“Criticism may not be agreeable, but it is necessary. It fulfills the same function as pain in the human body. It calls attention to an unhealthy state of things.” ― Winston Churchill
If you are British, and you must set a book in a specific American location, then, for the love of anything that you hold dear, DO SOME BLOODY (for the Brits) FUCKING (for everyone) RESEARCH.
Let us count the ways in which this book is just WRONG.
1) Our "heroine," Molly Juliet Shakespeare (I know, I know) is a 20 year old graduate student at the University of Alabama.
Yet somehow, Molly is housed by the university with undergraduate students.
Yeah, but NO. Graduate students have their own housing.
2) Molly is the TA, but is introduced as a fellow student by the professor.
Yeah, but NO. She is not taking the class as a student.
3) Molly is instantly challenged by your typical nasty mean girl bitch who basically tells Molly - someone the bitch just met - that Molly is a pathetic loser. In front of the entire class.
Yeah, but NO. Even mean girl undergraduate bitches understand that graduate TAs DO ALL THE GRADING. So mean girl bitch - in the real world - would have just gotten herself a big fat failing grade. Or at the least, a warning and a referral to the student conduct council. Most schools - and I have to believe 'Bama would be the same - have a code of conduct for students and the mean girl stepped over it.

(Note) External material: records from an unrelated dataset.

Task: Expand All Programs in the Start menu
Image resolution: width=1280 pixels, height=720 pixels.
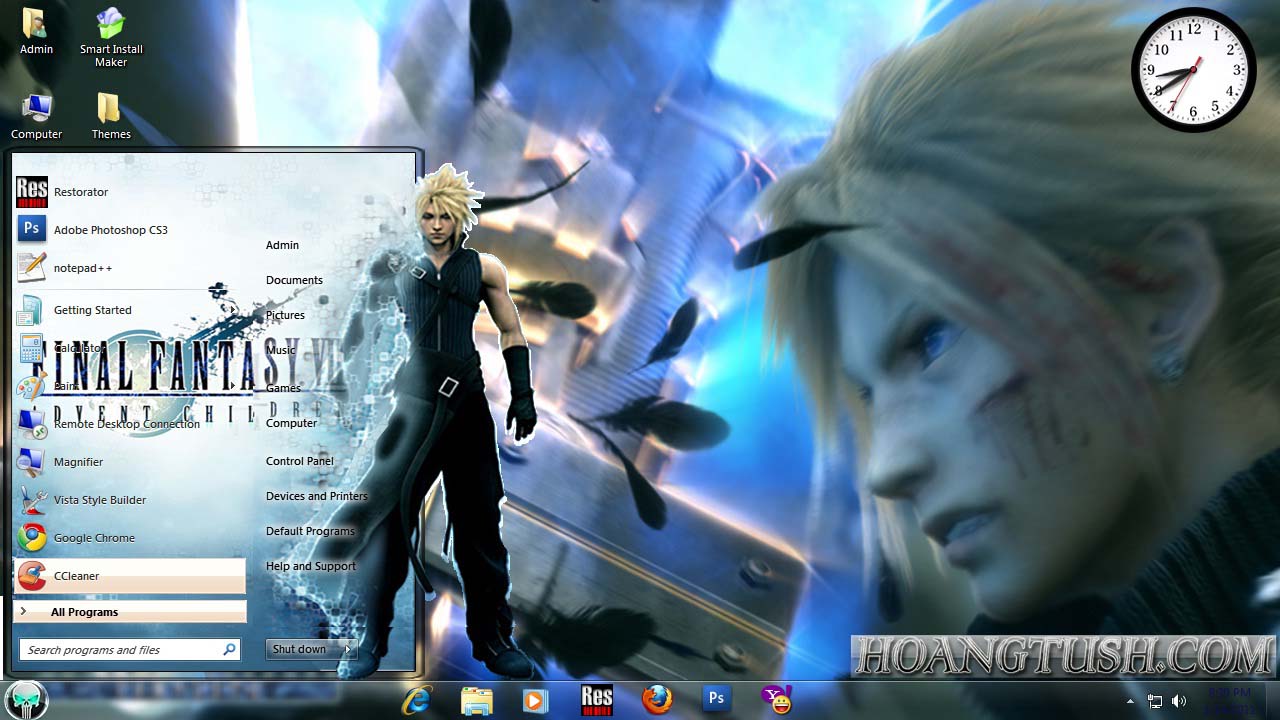Action: pos(82,611)
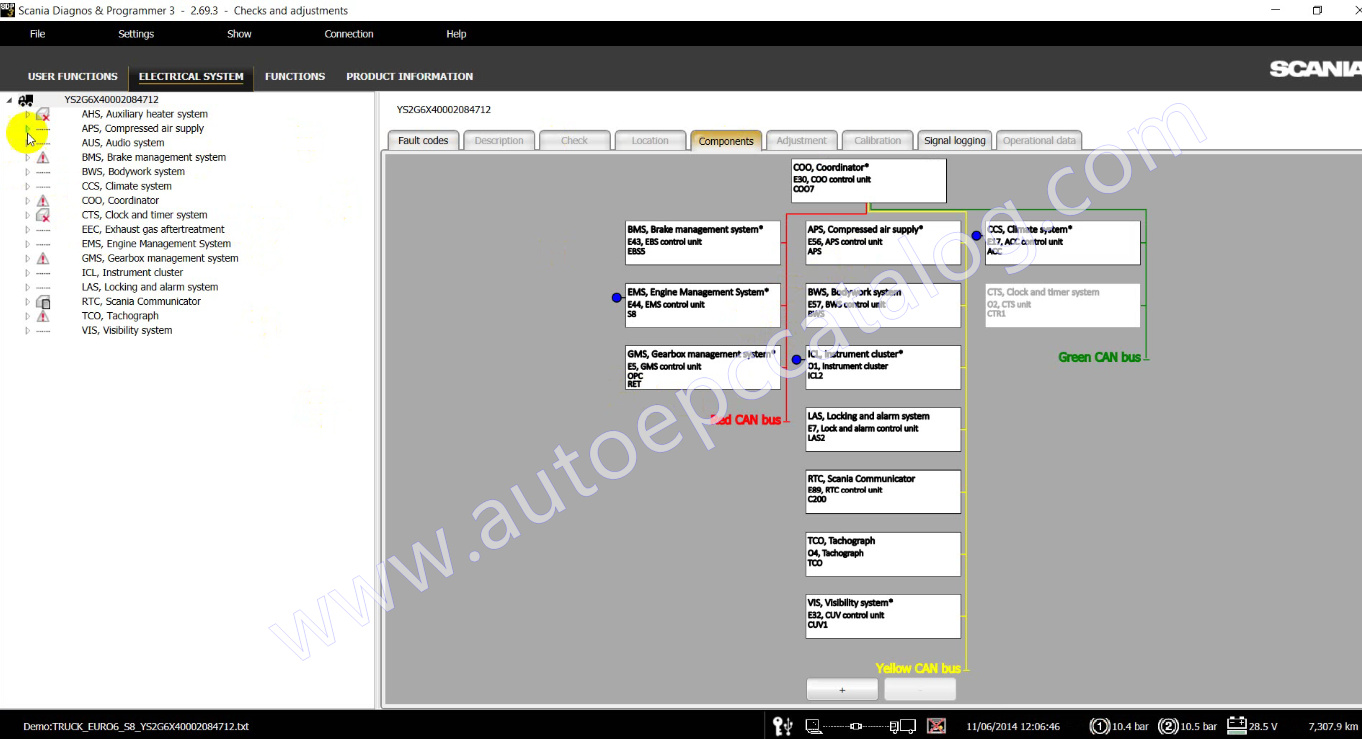Image resolution: width=1362 pixels, height=739 pixels.
Task: Click the circuit 1 brake pressure icon
Action: click(x=1100, y=726)
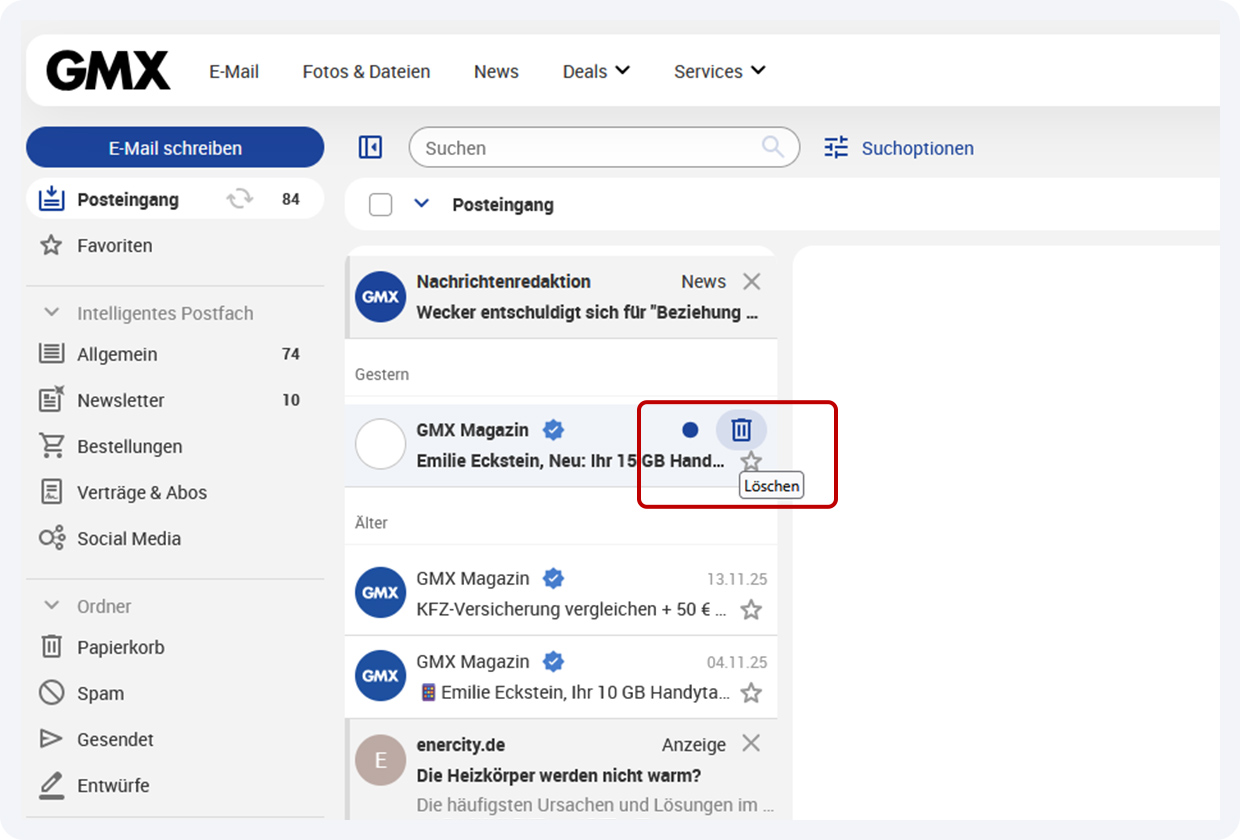
Task: Open the Spam folder icon
Action: tap(51, 693)
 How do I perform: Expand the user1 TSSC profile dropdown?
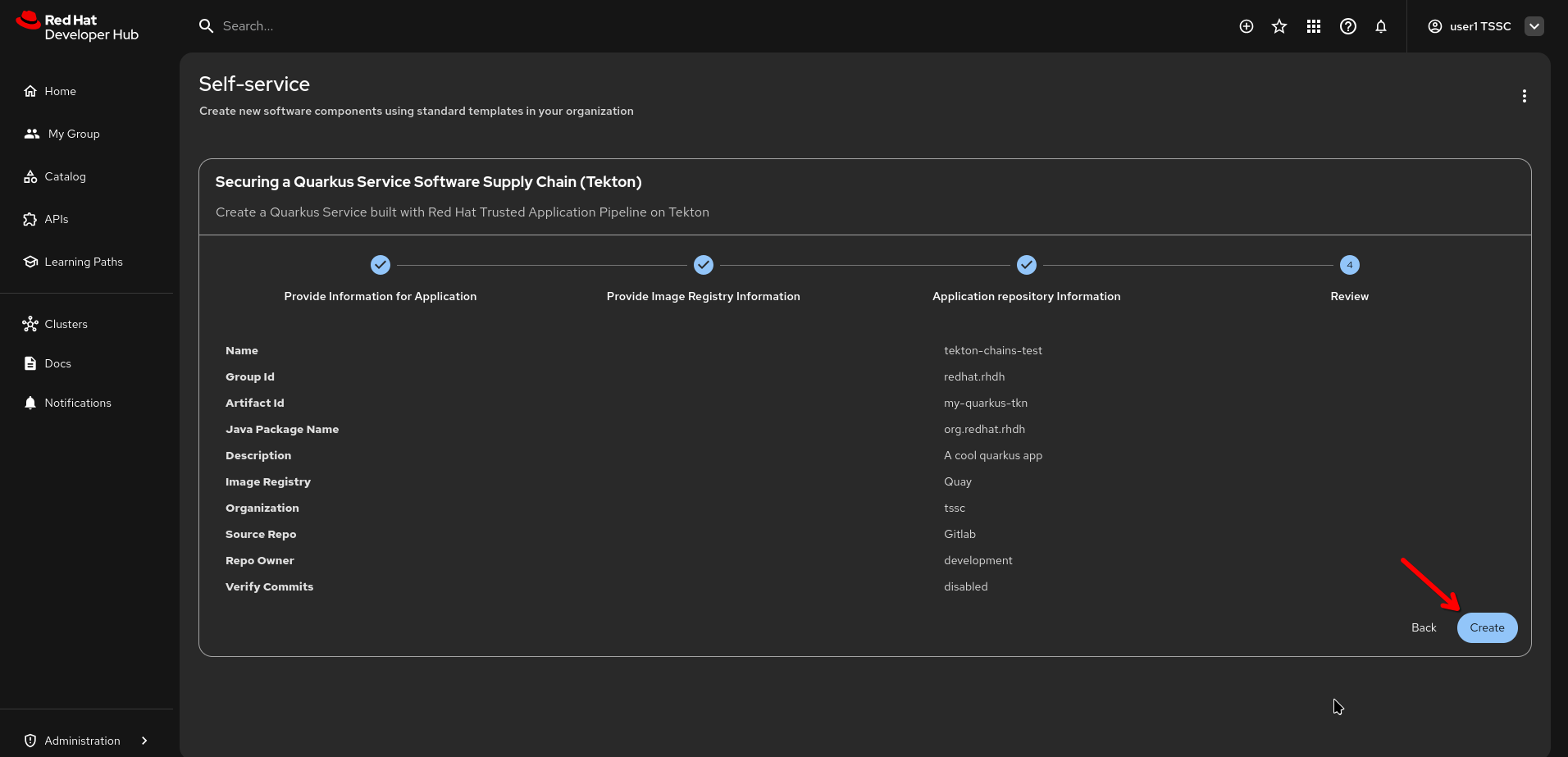pos(1534,26)
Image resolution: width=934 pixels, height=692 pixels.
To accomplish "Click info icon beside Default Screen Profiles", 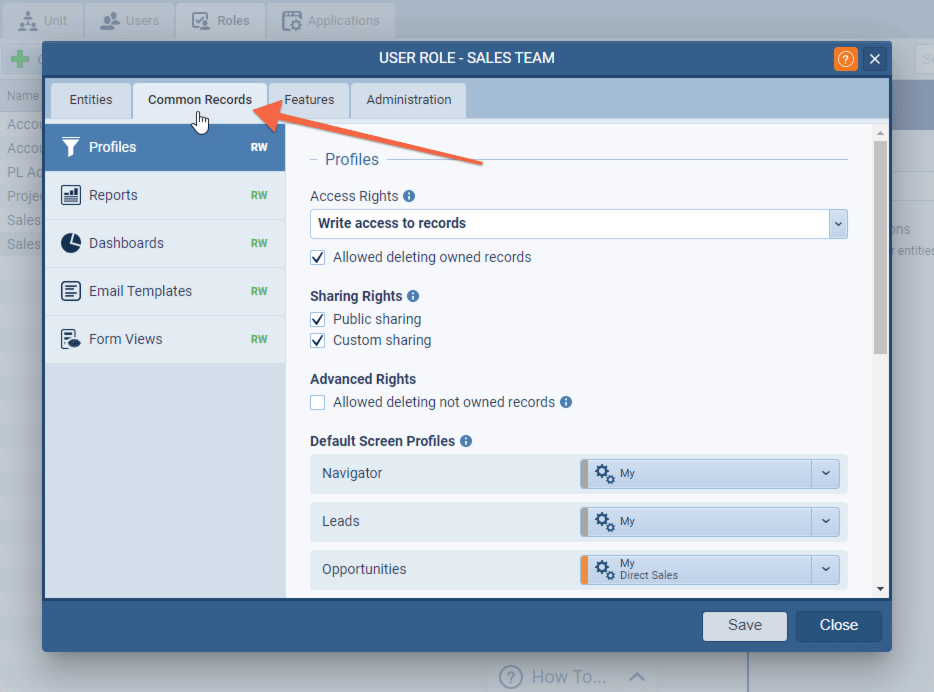I will point(466,441).
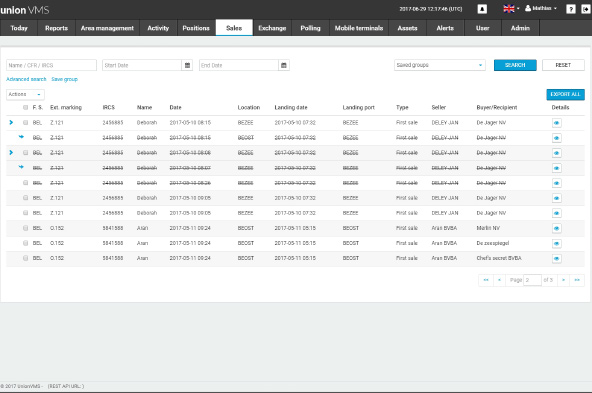The image size is (592, 393).
Task: Open the Saved groups dropdown
Action: (439, 65)
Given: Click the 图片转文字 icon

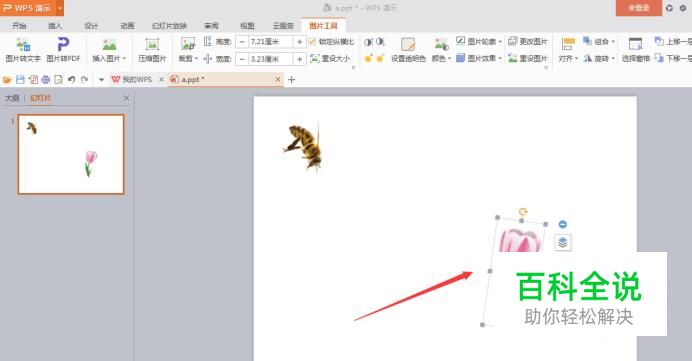Looking at the screenshot, I should click(23, 45).
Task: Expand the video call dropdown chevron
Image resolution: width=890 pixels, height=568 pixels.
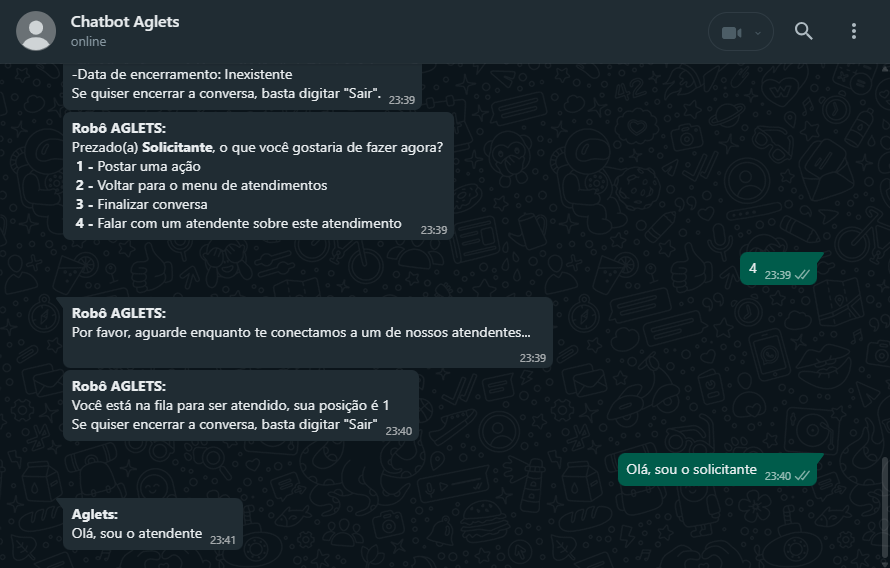Action: pyautogui.click(x=758, y=33)
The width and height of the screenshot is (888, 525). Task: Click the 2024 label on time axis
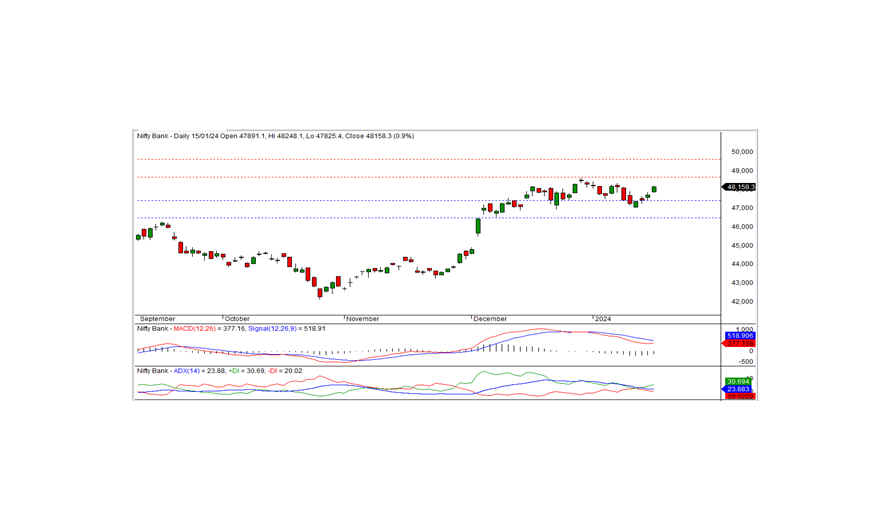pos(602,318)
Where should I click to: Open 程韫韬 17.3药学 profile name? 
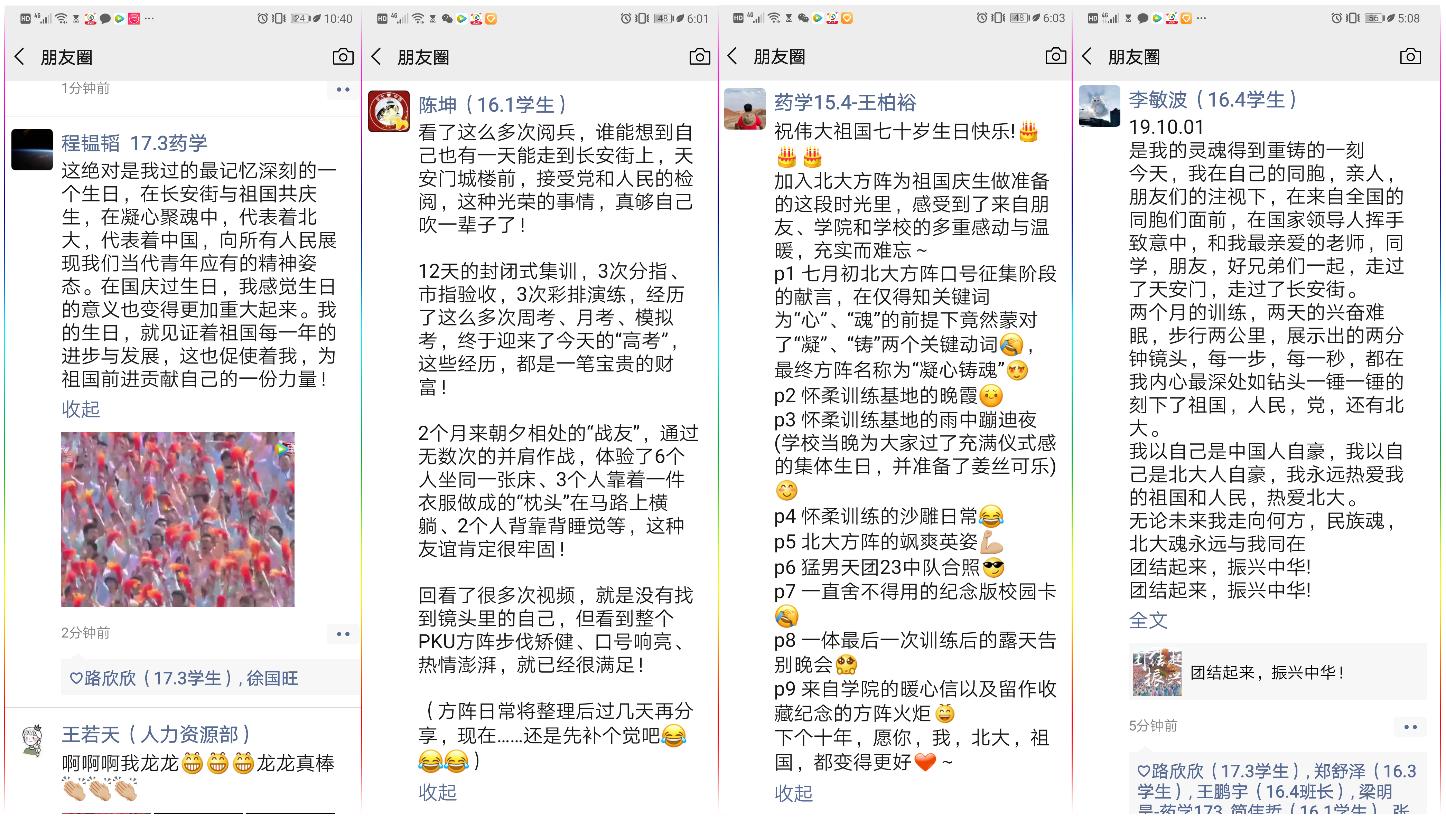pos(134,143)
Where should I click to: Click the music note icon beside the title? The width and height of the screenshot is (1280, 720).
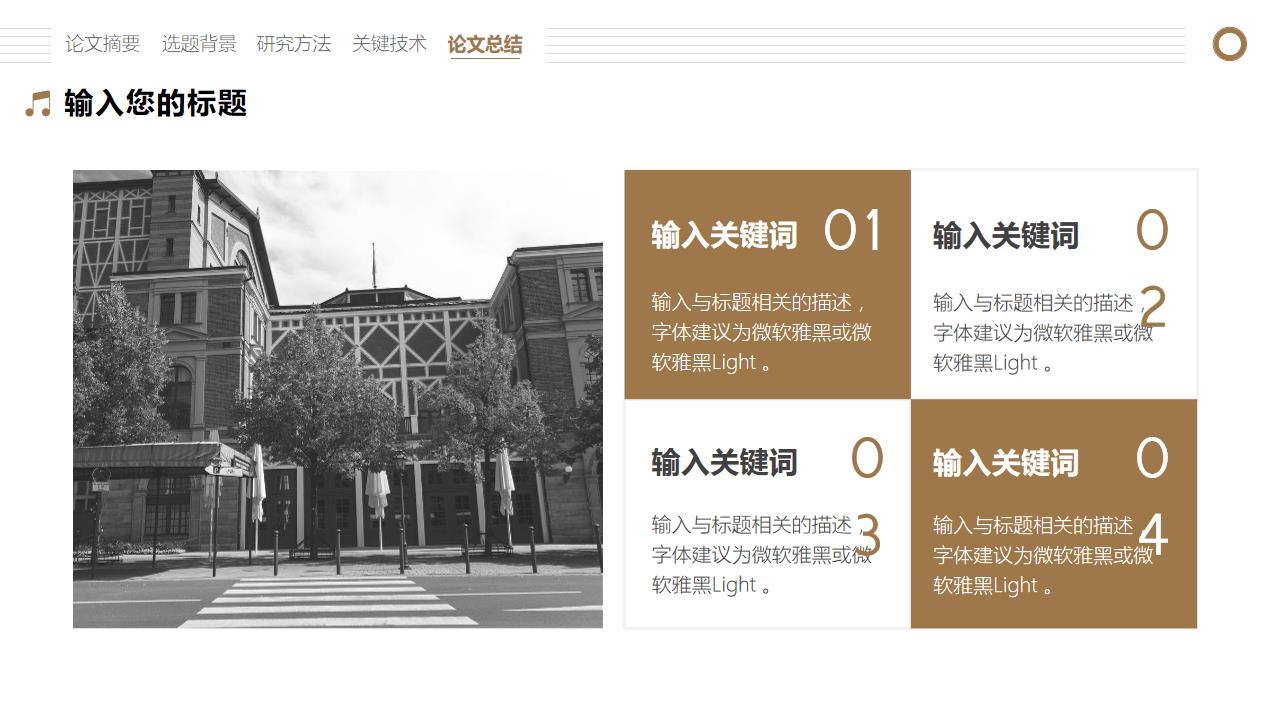tap(38, 104)
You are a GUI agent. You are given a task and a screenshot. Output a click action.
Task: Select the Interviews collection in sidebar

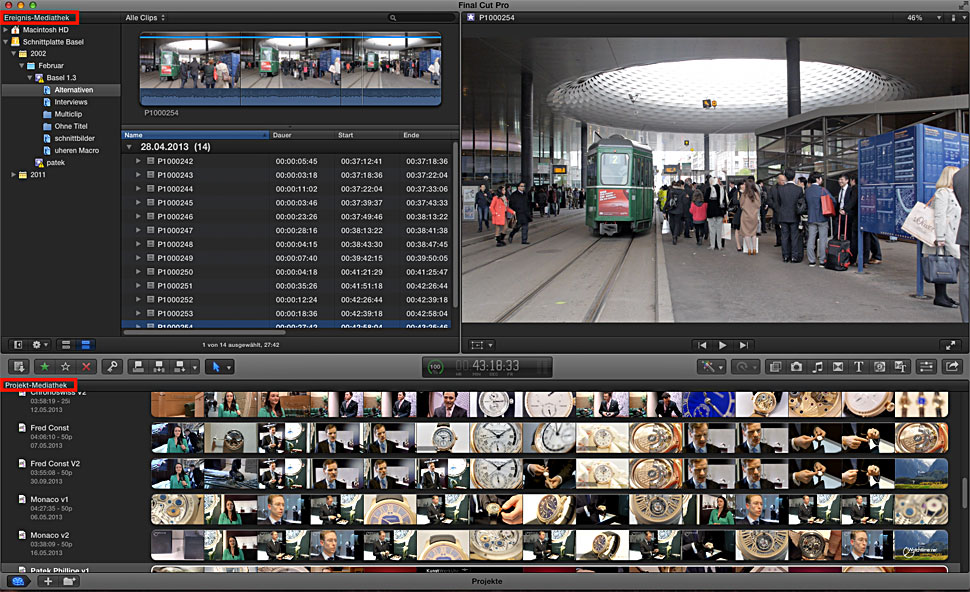pyautogui.click(x=70, y=102)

4) Molly's undergraduate roommates take Molly to pledge a sorority.
OK. Words fail me to describe just how RIDICULOUS this scene was. No sorority rush works this way. The pinning takes place first (?!?!) and THEN the rounds of parties?!? And the final party is not some sort of a preference night, but a toga party?!??!! (Because Animal House is SO 2013.) And Molly's SENIOR YEAR roommates are finally getting into a top sorority despite failing to make the cut three years in a row?!?!?!
No. No. NOOOOOOOOOOOOOOOO.
5) Molly's Goth, senior year roommate wants to be in a sorority because she thinks this will make her a cheerleader. At 'Bama. At the start of the fall semester
Let's look at this set up again. A SENIOR wants to be a cheerleader. Even though football season should already be in progress by this date, and the cheerleaders would have been selected long before. Also, we're talking 'BAMA. Where football is a religion, and cheerleaders aren't far behind.
6) The pledges are initiated by kissing a boy and guessing what he just ate.
I'm going to let the horror of this sink in. As if this wouldn't get the sorority kicked off campus before one could utter "Roll Tide." Also, sorority initiation? Is more than just a kiss and keg (and like a keg would be involved in the first place!)
7) I'm stopping before I get to the football. Because from what I've heard, Tilly's depiction is more rage inducing than her sorority mishegas.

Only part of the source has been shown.